**Work to complete**:
Reproduce the listing below line for line, leaving out the pictures.

Entries for finding words and elements:
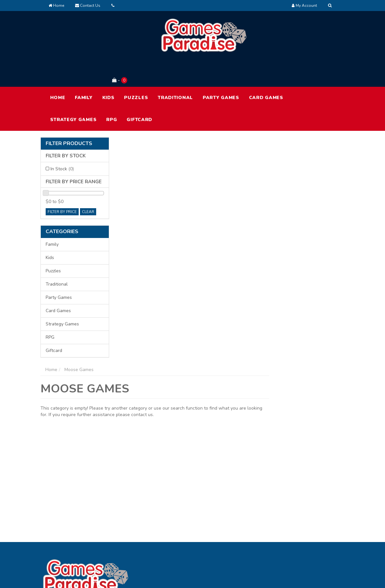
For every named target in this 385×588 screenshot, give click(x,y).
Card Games (266, 71)
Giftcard (139, 93)
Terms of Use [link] (307, 505)
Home (56, 6)
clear (88, 185)
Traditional (175, 71)
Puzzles (136, 71)
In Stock (62, 142)
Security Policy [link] (308, 546)
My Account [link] (183, 505)
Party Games (221, 71)
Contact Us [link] (243, 532)
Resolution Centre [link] (190, 532)
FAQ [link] (236, 518)
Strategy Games (74, 93)
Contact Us (88, 6)
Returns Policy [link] (308, 532)
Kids (108, 71)
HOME (58, 71)
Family (84, 71)
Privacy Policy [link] (307, 518)
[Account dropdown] (304, 6)
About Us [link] (242, 505)
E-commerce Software (269, 578)
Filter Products (69, 117)
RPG (111, 93)
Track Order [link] (184, 518)
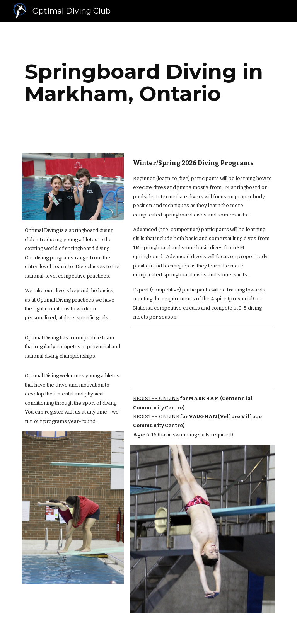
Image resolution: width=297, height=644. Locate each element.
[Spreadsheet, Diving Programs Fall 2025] (202, 358)
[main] (148, 82)
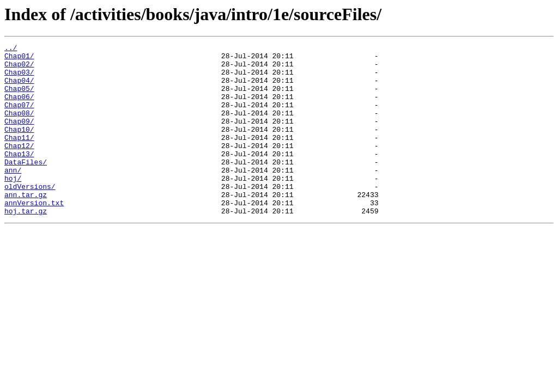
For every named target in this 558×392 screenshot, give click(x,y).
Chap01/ (19, 59)
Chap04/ (19, 88)
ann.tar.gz (26, 225)
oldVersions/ (30, 216)
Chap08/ (19, 127)
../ (10, 49)
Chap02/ (19, 69)
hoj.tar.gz (26, 245)
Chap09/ (19, 137)
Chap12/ (19, 167)
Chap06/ (19, 108)
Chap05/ (19, 98)
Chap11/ (19, 157)
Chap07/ (19, 118)
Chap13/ (19, 176)
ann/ (13, 196)
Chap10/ (19, 147)
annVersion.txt (34, 235)
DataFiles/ (26, 186)
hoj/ (13, 206)
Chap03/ (19, 78)
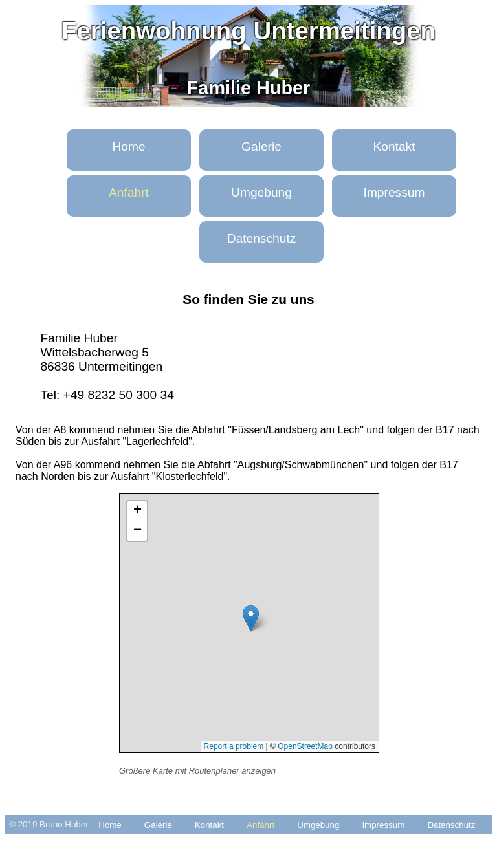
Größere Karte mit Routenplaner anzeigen (197, 770)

**Answer to the exercise**:
For every named target in this 385×588 screenshot, give click(x,y).
Card Games (266, 71)
Giftcard (139, 93)
Terms of Use [link] (307, 505)
Home (56, 6)
clear (88, 185)
Traditional (175, 71)
Puzzles (136, 71)
In Stock (62, 142)
Security Policy [link] (308, 546)
My Account [link] (183, 505)
Party Games (221, 71)
Contact Us [link] (243, 532)
Resolution Centre [link] (190, 532)
FAQ [link] (236, 518)
Strategy Games (74, 93)
Contact Us (88, 6)
Returns Policy [link] (308, 532)
Kids (108, 71)
HOME (58, 71)
Family (84, 71)
Privacy Policy [link] (307, 518)
[Account dropdown] (304, 6)
About Us [link] (242, 505)
E-commerce Software (269, 578)
Filter Products (69, 117)
RPG (111, 93)
Track Order [link] (184, 518)
Image resolution: width=297, height=644. Locate each element.
[Spreadsheet, Diving Programs Fall 2025] (202, 358)
[main] (148, 82)
For every named target in this 558×392 screenshot, give click(x,y).
Chap01/ (19, 59)
Chap04/ (19, 88)
ann.tar.gz (26, 225)
oldVersions/ (30, 216)
Chap08/ (19, 127)
../ (10, 49)
Chap02/ (19, 69)
hoj.tar.gz (26, 245)
Chap09/ (19, 137)
Chap12/ (19, 167)
Chap06/ (19, 108)
Chap05/ (19, 98)
Chap11/ (19, 157)
Chap07/ (19, 118)
Chap13/ (19, 176)
ann/ (13, 196)
Chap10/ (19, 147)
annVersion.txt (34, 235)
DataFiles/ (26, 186)
hoj/ (13, 206)
Chap03/ (19, 78)
Größere Karte mit Routenplaner anzeigen (197, 770)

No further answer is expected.